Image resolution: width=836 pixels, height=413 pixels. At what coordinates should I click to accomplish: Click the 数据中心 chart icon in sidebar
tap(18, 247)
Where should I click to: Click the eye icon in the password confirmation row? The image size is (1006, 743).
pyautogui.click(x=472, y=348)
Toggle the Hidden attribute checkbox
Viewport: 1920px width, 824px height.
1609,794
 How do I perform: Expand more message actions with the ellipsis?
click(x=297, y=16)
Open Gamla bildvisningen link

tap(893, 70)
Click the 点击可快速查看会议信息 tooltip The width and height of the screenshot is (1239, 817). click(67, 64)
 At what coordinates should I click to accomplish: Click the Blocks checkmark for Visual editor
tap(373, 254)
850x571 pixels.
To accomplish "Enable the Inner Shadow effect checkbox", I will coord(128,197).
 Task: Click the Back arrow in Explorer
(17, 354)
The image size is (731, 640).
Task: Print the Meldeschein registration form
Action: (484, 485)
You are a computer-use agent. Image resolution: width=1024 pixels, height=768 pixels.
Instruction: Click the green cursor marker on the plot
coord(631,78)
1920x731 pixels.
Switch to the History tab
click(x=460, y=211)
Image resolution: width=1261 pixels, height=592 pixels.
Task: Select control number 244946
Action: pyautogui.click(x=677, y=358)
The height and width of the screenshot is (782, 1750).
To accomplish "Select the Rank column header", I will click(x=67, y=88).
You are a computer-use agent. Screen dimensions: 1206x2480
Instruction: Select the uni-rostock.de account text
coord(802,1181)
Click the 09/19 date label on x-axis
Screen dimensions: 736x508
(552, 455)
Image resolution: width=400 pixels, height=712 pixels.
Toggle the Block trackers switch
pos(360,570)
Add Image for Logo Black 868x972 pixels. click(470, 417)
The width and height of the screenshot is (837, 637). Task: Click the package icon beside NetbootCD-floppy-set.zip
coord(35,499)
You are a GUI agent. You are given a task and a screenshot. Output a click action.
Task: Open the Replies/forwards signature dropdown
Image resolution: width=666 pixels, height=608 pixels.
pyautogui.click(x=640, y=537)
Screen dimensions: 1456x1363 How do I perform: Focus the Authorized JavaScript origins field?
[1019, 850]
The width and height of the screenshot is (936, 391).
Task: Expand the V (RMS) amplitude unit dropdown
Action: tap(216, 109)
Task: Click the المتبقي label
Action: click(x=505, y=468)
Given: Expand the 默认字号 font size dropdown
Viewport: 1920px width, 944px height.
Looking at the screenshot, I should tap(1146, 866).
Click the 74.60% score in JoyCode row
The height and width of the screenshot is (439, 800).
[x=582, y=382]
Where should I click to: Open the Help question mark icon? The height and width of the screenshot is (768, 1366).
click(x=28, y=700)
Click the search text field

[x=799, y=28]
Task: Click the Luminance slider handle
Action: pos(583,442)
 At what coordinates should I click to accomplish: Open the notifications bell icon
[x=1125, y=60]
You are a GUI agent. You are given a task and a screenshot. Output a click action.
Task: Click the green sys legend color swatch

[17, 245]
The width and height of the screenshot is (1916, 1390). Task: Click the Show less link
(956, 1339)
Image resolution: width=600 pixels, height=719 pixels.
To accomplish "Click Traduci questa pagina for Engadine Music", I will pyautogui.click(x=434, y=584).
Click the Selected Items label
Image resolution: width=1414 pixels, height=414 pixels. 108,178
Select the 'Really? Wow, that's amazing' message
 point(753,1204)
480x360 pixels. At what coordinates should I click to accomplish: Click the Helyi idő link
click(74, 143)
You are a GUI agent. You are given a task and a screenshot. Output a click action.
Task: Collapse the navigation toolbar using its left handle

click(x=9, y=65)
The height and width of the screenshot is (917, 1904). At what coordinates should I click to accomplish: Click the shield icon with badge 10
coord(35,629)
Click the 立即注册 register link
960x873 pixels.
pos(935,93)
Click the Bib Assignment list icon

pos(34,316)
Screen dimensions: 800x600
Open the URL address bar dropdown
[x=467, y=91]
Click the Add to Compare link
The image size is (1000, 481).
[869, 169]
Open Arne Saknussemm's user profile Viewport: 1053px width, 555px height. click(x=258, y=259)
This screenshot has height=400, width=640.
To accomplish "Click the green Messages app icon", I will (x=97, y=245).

=====

> Problem to solve:
In full and word for word, repeat the records.

> Exercise result:
Image resolution: width=836 pixels, height=413 pixels. At what coordinates should I click to accomplish: Click the 数据中心 chart icon in sidebar
tap(18, 247)
Where should I click to: Click the eye icon in the password confirmation row? The image size is (1006, 743).
pyautogui.click(x=472, y=348)
Toggle the Hidden attribute checkbox
Viewport: 1920px width, 824px height.
1609,794
 How do I perform: Expand more message actions with the ellipsis?
click(x=297, y=16)
Open Gamla bildvisningen link

tap(893, 70)
Click the 点击可快速查看会议信息 tooltip The width and height of the screenshot is (1239, 817). click(67, 64)
 At what coordinates should I click to accomplish: Click the Blocks checkmark for Visual editor
tap(373, 254)
850x571 pixels.
To accomplish "Enable the Inner Shadow effect checkbox", I will coord(128,197).
 Task: Click the Back arrow in Explorer
(17, 354)
The image size is (731, 640).
Task: Print the Meldeschein registration form
Action: (484, 485)
You are a computer-use agent. Image resolution: width=1024 pixels, height=768 pixels.
Instruction: Click the green cursor marker on the plot
coord(631,78)
1920x731 pixels.
Switch to the History tab
click(x=460, y=211)
Image resolution: width=1261 pixels, height=592 pixels.
Task: Select control number 244946
Action: pyautogui.click(x=677, y=358)
The height and width of the screenshot is (782, 1750).
To accomplish "Select the Rank column header", I will click(x=67, y=88).
You are a computer-use agent. Screen dimensions: 1206x2480
Instruction: Select the uni-rostock.de account text
coord(802,1181)
Click the 09/19 date label on x-axis
Screen dimensions: 736x508
(552, 455)
Image resolution: width=400 pixels, height=712 pixels.
Toggle the Block trackers switch
pos(360,570)
Add Image for Logo Black 868x972 pixels. click(470, 417)
The width and height of the screenshot is (837, 637). Task: Click the package icon beside NetbootCD-floppy-set.zip
coord(35,499)
You are a GUI agent. You are given a task and a screenshot. Output a click action.
Task: Open the Replies/forwards signature dropdown
Image resolution: width=666 pixels, height=608 pixels.
pyautogui.click(x=640, y=537)
Screen dimensions: 1456x1363 How do I perform: Focus the Authorized JavaScript origins field?
[1019, 850]
The width and height of the screenshot is (936, 391).
Task: Expand the V (RMS) amplitude unit dropdown
Action: tap(216, 109)
Task: Click the المتبقي label
Action: click(x=505, y=468)
Given: Expand the 默认字号 font size dropdown
Viewport: 1920px width, 944px height.
Looking at the screenshot, I should tap(1146, 866).
Click the 74.60% score in JoyCode row
The height and width of the screenshot is (439, 800).
[x=582, y=382]
Where should I click to: Open the Help question mark icon? The height and width of the screenshot is (768, 1366).
click(x=28, y=700)
Click the search text field

[x=799, y=28]
Task: Click the Luminance slider handle
Action: pos(583,442)
 At what coordinates should I click to accomplish: Open the notifications bell icon
[x=1125, y=60]
You are a GUI agent. You are given a task and a screenshot. Output a click action.
Task: Click the green sys legend color swatch

[17, 245]
The width and height of the screenshot is (1916, 1390). Task: Click the Show less link
(956, 1339)
Image resolution: width=600 pixels, height=719 pixels.
To accomplish "Click Traduci questa pagina for Engadine Music", I will pyautogui.click(x=434, y=584).
Click the Selected Items label
Image resolution: width=1414 pixels, height=414 pixels. 108,178
Select the 'Really? Wow, that's amazing' message
 point(753,1204)
480x360 pixels. At what coordinates should I click to accomplish: Click the Helyi idő link
click(74, 143)
You are a GUI agent. You are given a task and a screenshot. Output a click action.
Task: Collapse the navigation toolbar using its left handle

click(x=9, y=65)
The height and width of the screenshot is (917, 1904). At what coordinates should I click to accomplish: Click the shield icon with badge 10
coord(35,629)
Click the 立即注册 register link
960x873 pixels.
pos(935,93)
Click the Bib Assignment list icon

pos(34,316)
Screen dimensions: 800x600
Open the URL address bar dropdown
[x=467, y=91]
Click the Add to Compare link
The image size is (1000, 481).
[869, 169]
Open Arne Saknussemm's user profile Viewport: 1053px width, 555px height. click(x=258, y=259)
This screenshot has height=400, width=640.
To accomplish "Click the green Messages app icon", I will (x=97, y=245).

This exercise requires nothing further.